Let me begin by thanking the Romanian Chair for your excellent and professional skilful leadership of the OSCE this year.
The OSCE has grown rapidly in recent years, in importance and in scale. The OSCE was a priority for us during the Swedish presidency of the EU, and remains so today.
Therefore, we support a strengthened OSCE secretariat, to provide support to the field missions and the Chairman in Office.
Therefore, we support the important role of the Parliamentary Assembly in pursuing OSCE commitments to legislation in their national parliaments.
Therefore, we support even closer co-operation with partner organisations and institutions, including the idea of establishing an OSCE liaison in Brussels for contacts with the EU and Nato headquarters.

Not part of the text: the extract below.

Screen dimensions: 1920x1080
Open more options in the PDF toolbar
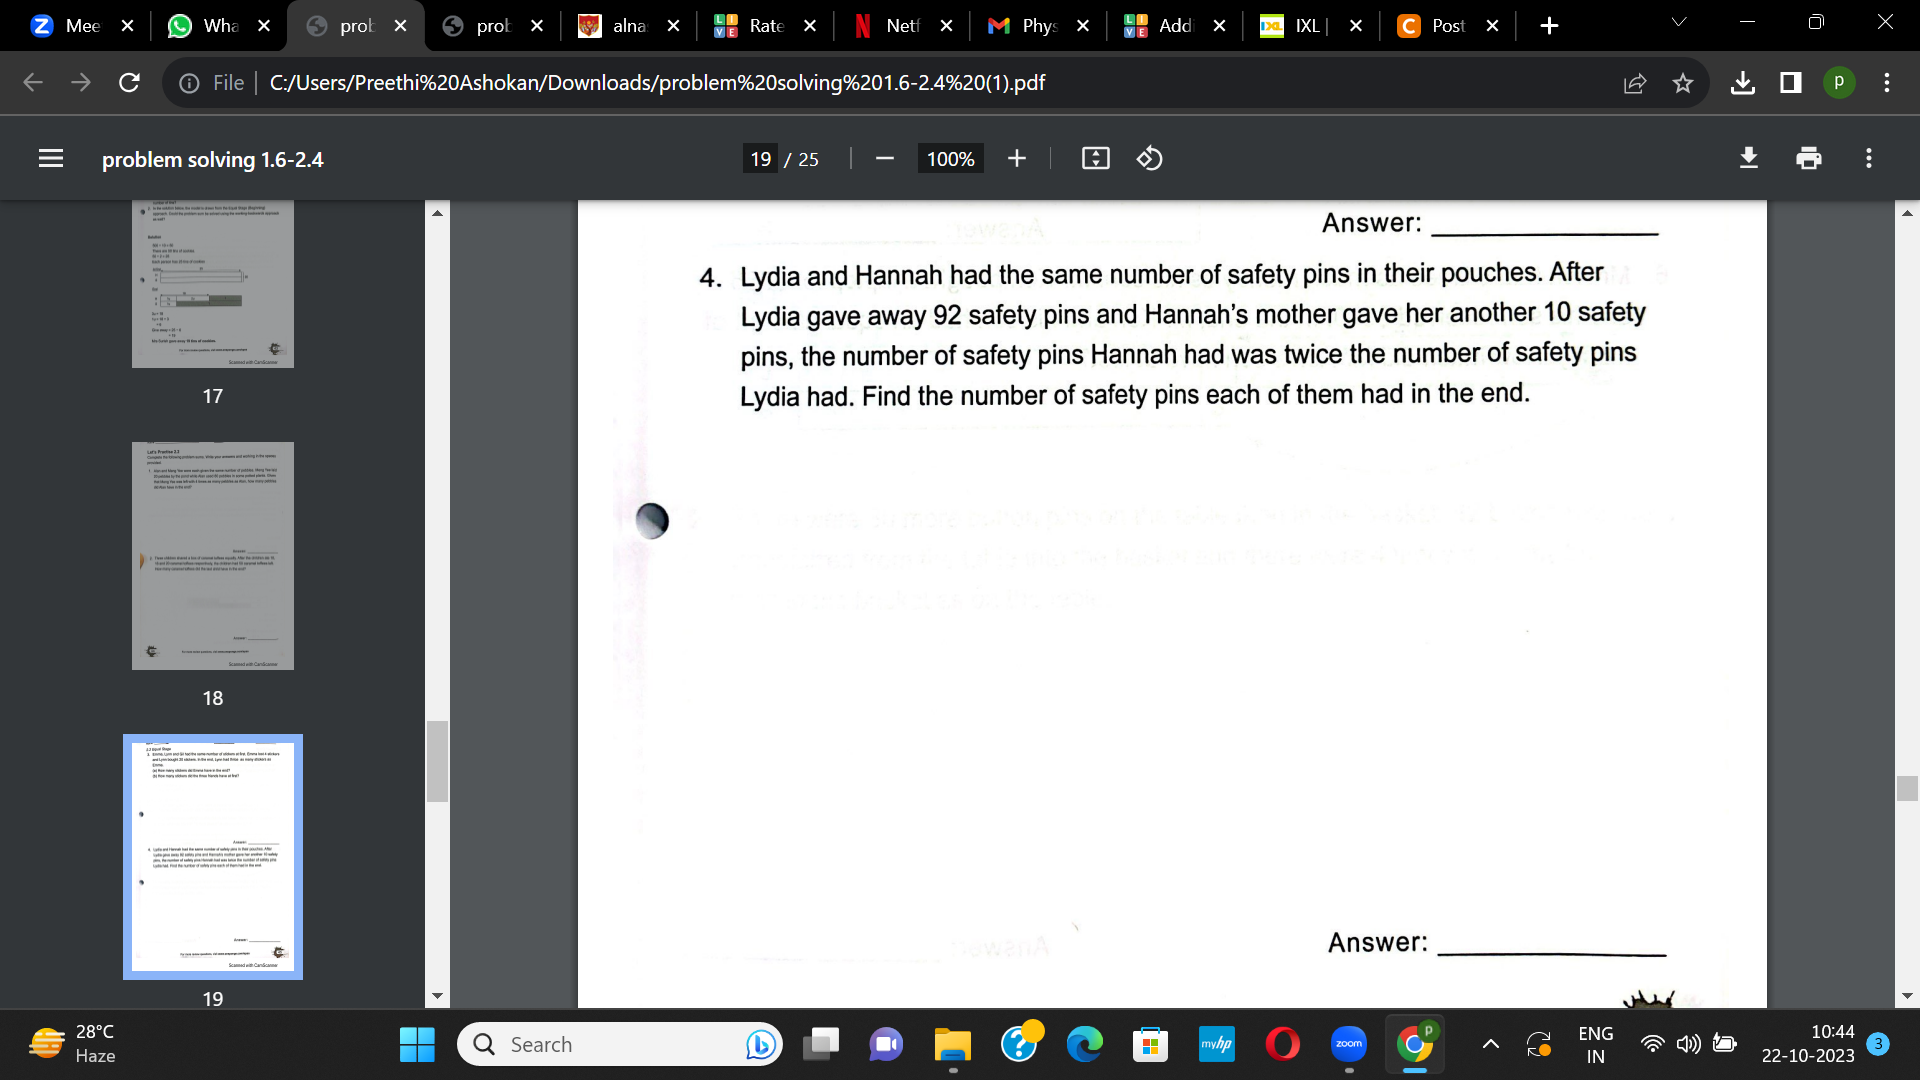[1869, 158]
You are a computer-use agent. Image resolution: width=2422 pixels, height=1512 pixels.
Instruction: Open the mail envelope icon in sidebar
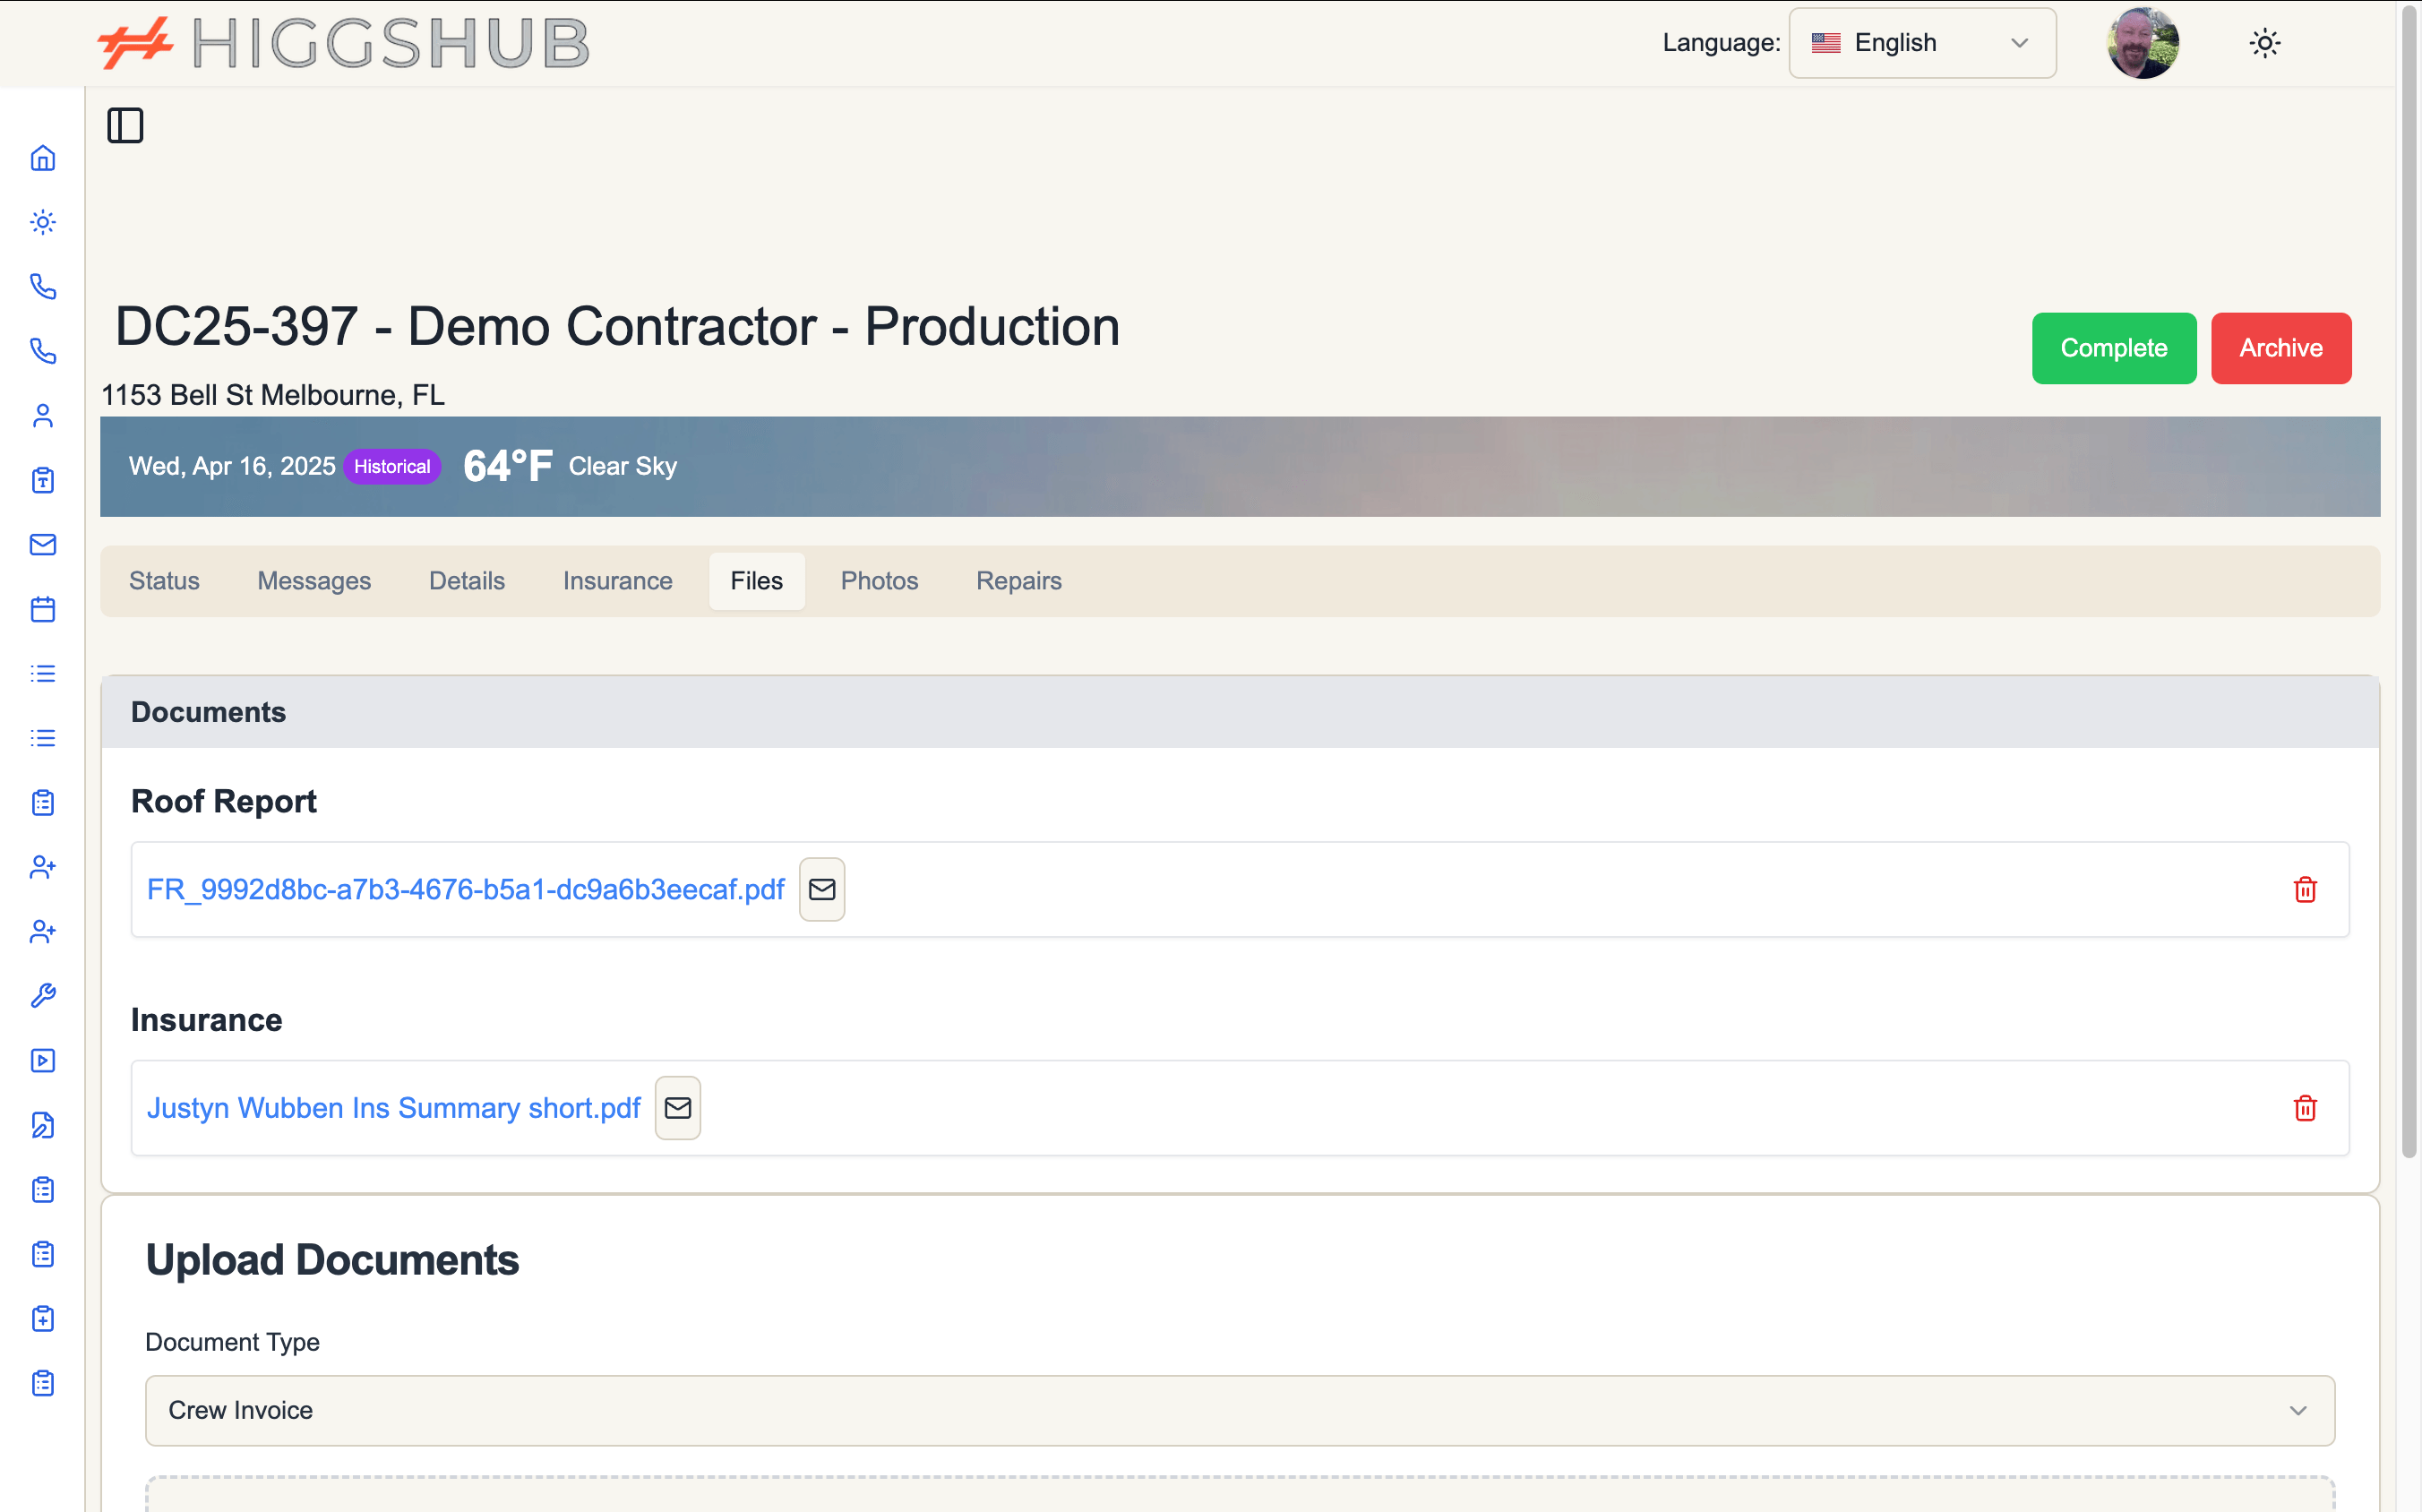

Close co-operation is of course specially needed in the field. This year, the OSCE has responded swiftly and successfully to new challenges in Macedonia. Kosovo is another good example where the OSCE successfully prepared and conducted the recent elections. For the first time, the OSCE is an integral part of an operation led by the United Nations, and the OSCE also closely co-operates with other partners, such as the Council of Europe and the European Union. It proves the possibility to do this successfully and I hope we will see this more often in the future.
Mr Chairman,
I like to mention four priority areas for the OSCE:
First, human rights and the rule of law are core tasks which must mark all OSCE dimensions.
The OSCE institutions remain important cornerstones in this work: the successes of the Office of the HCNM are evident. The ODIHR has during its ten years of existence played an important role in promoting democratic elections and providing practical support in building democratic institutions. It has also been able to show that small scale projects focused on conflict prevention can make a difference.
Second, trafficking in human beings, a new form of slavery, is now increasing in Europe. The latest figure, a UN estimation from 1995, states that half a million women and children are smuggled into the EU each year. According to data from Europol and Interpol, the number is even increasing each year. We must get effective and coordinated measures to fight trafficking. We strongly support the Action Plan presented by the Task Force on Trafficking in Human Beings within the Stability Pact for South Eastern Europe, which aims at structural changes to overcome trafficking in the Balkans.
Third, small arms are the poor man's weapons of mass destruction. Over the past ten years, they have been responsible for 90 per cent of the casualties of conflict, killing more than three million people, two thirds of them civilian.
Today, an estimated 500 million small arms are in circulation. They are easy to come by, easy to conceal, simple to use and difficult to control. And we see the consequences in Sierra Leone, in Tetovo, and in our own streets and schoolyards. Child soldiers, common criminals or terrorists with semi-automatic guns constitute a major threat to human security.
At our ministerial meeting last year in Vienna we adopted a document on small arms and light weapons, that must now have an impact on OSCE activities in the field. The improved co-operation between the Forum for Security Cooperation and the Permanent Council makes this possible. Experts advising on how to handle the problem of small arms should be sent out on field missions.
Last but not least, the OSCE has got a new task. This year, we have witnessed terrorism on an unprecedented scale. The fight against international terrorism is a huge challenge to us all. In this global struggle under UN umbrella, we should make use of the strengths and comparative advantages of the OSCE. The Action Plan on Terrorism, prepared under able Danish chairmanship, will guide our joint endeavours. A great advantage of the OSCE is its broad security concept and extensive field presence, for instance in Central Asia.
The OSCE has also an important role to play so that we, however firm we need to be against the terrorists, never set aside human rights and the rule of law in that struggle.
And we must never blur the line between the fight against international terrorism and the fight against domestic opposition.
All this is of fundamental value for the credibility - and thereby also for the efficiency - of the fight against terrorism.
Finally, let me again express my gratitude to Romania for an excellent chairmanship and welcome the incoming Chairmanship in Office, Portugal.